Macronisme et mépris de classe (6)
Cela fait bien 20 ou 30 ans que de nombreux idéologues s’emploient à remettre au goût du jour la notion désuète de populisme. Ambiguë et polysémique, elle se prête à toutes les manipulations, y compris sous la forme d’un prétendu « populisme de gauche », expression aberrante qui n’est qu’un oxymore comme le serait « socialisme de droite ». Les politologues orthodoxes de Sciences Po et d’ailleurs, chargés du maintien de l’ordre idéologique établi, ont donc repris le « populisme » sous la forme d’une construction savante dont l’objectif est de disqualifier politiquement les groupes populaires. Cette fabrication repose sur une série de préjugés de classe au point que le mot populisme fonctionne autant comme injure que comme « style politique » pour reprendre une expression de Pierre-André Taguieff (Vingtième siècle, 56, 1997, « Le populisme et la science politique. Du mirage conceptuel aux vrais problèmes »). Car on retrouve ici cet essayiste, véritable éminence grise et à l’occasion inquisiteur, toujours aux franges d’une extrême-droite bienséante et pourvoyeur de la doxa politique la plus conservatrice. Il est l’inventeur de ces formules à double entrée comme le devenu fameux « islamo-gauchisme » ou, dans le cas du Front national, de « national-populisme ». On va y revenir. Son collègue Pascal Perrineau ira jusqu’à forger l’expression baroque de « trotsko-lepénisme » ! Ces formules ne sont le résultat d’aucun travail particulier d’enquête ou de recherche, elles sont fabriquées dans un bureau à partir des préventions de leurs auteurs et selon les besoins politiques du moment. L’« islamo-gauchisme » n’existait pas avant que le maître et ses suiveurs répandent l’expression… C’est ce qu’on appelle un effet performatif.

__Relevés de localisation de mots et d'éléments__:
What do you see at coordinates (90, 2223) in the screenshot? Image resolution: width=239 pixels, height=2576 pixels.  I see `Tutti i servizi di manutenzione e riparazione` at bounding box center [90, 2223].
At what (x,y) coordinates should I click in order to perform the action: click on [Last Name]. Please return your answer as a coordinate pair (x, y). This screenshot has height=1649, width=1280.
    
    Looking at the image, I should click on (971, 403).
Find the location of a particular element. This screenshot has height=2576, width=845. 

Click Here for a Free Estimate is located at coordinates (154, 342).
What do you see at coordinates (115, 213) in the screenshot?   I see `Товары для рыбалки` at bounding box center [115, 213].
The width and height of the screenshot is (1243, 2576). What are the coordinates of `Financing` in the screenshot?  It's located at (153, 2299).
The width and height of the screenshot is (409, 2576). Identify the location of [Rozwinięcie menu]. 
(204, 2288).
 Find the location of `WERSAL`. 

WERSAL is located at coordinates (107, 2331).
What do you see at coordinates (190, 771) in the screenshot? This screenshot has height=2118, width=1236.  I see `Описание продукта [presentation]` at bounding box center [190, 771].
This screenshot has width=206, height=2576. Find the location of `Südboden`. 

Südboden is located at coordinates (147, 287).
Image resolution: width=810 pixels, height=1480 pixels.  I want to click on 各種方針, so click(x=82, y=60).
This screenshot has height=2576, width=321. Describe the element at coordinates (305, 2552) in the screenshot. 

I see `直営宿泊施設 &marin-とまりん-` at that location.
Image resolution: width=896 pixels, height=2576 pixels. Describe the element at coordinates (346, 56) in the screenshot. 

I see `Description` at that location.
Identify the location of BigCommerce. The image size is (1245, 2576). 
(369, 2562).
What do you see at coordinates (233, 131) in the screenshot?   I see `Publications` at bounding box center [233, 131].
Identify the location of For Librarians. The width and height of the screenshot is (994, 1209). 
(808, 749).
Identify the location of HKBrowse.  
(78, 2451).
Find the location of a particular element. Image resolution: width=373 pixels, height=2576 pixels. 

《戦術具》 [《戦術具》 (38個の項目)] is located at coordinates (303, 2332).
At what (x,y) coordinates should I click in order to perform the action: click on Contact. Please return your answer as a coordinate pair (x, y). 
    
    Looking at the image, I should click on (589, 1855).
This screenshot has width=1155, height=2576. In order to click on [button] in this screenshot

__CONSIGNES DE TRAVAIL__:
a – Recopiez intégralement et sans la moindre modification le texte sur le macronisme et le mépris de classe.
b – Reproduisez à l'identique, et sans rien y ajouter, la partie des relevés qui s'ouvre sur la ligne contenant « Image resolution: width=896 » et se termine à la fin des relevés, ces deux limites comprises.
Le texte et les relevés constituent deux documents distincts.

__RÉPONSES PAR CONSIGNE__:
a –
Macronisme et mépris de classe (6)
Cela fait bien 20 ou 30 ans que de nombreux idéologues s’emploient à remettre au goût du jour la notion désuète de populisme. Ambiguë et polysémique, elle se prête à toutes les manipulations, y compris sous la forme d’un prétendu « populisme de gauche », expression aberrante qui n’est qu’un oxymore comme le serait « socialisme de droite ». Les politologues orthodoxes de Sciences Po et d’ailleurs, chargés du maintien de l’ordre idéologique établi, ont donc repris le « populisme » sous la forme d’une construction savante dont l’objectif est de disqualifier politiquement les groupes populaires. Cette fabrication repose sur une série de préjugés de classe au point que le mot populisme fonctionne autant comme injure que comme « style politique » pour reprendre une expression de Pierre-André Taguieff (Vingtième siècle, 56, 1997, « Le populisme et la science politique. Du mirage conceptuel aux vrais problèmes »). Car on retrouve ici cet essayiste, véritable éminence grise et à l’occasion inquisiteur, toujours aux franges d’une extrême-droite bienséante et pourvoyeur de la doxa politique la plus conservatrice. Il est l’inventeur de ces formules à double entrée comme le devenu fameux « islamo-gauchisme » ou, dans le cas du Front national, de « national-populisme ». On va y revenir. Son collègue Pascal Perrineau ira jusqu’à forger l’expression baroque de « trotsko-lepénisme » ! Ces formules ne sont le résultat d’aucun travail particulier d’enquête ou de recherche, elles sont fabriquées dans un bureau à partir des préventions de leurs auteurs et selon les besoins politiques du moment. L’« islamo-gauchisme » n’existait pas avant que le maître et ses suiveurs répandent l’expression… C’est ce qu’on appelle un effet performatif.

b –
Image resolution: width=896 pixels, height=2576 pixels. Describe the element at coordinates (346, 56) in the screenshot. 

I see `Description` at that location.
Identify the location of BigCommerce. The image size is (1245, 2576). 
(369, 2562).
What do you see at coordinates (233, 131) in the screenshot?   I see `Publications` at bounding box center [233, 131].
Identify the location of For Librarians. The width and height of the screenshot is (994, 1209). 
(808, 749).
Identify the location of HKBrowse.  
(78, 2451).
Find the location of a particular element. Image resolution: width=373 pixels, height=2576 pixels. 

《戦術具》 [《戦術具》 (38個の項目)] is located at coordinates (303, 2332).
At what (x,y) coordinates should I click in order to perform the action: click on Contact. Please return your answer as a coordinate pair (x, y). 
    
    Looking at the image, I should click on (589, 1855).
This screenshot has width=1155, height=2576. In order to click on [button] in this screenshot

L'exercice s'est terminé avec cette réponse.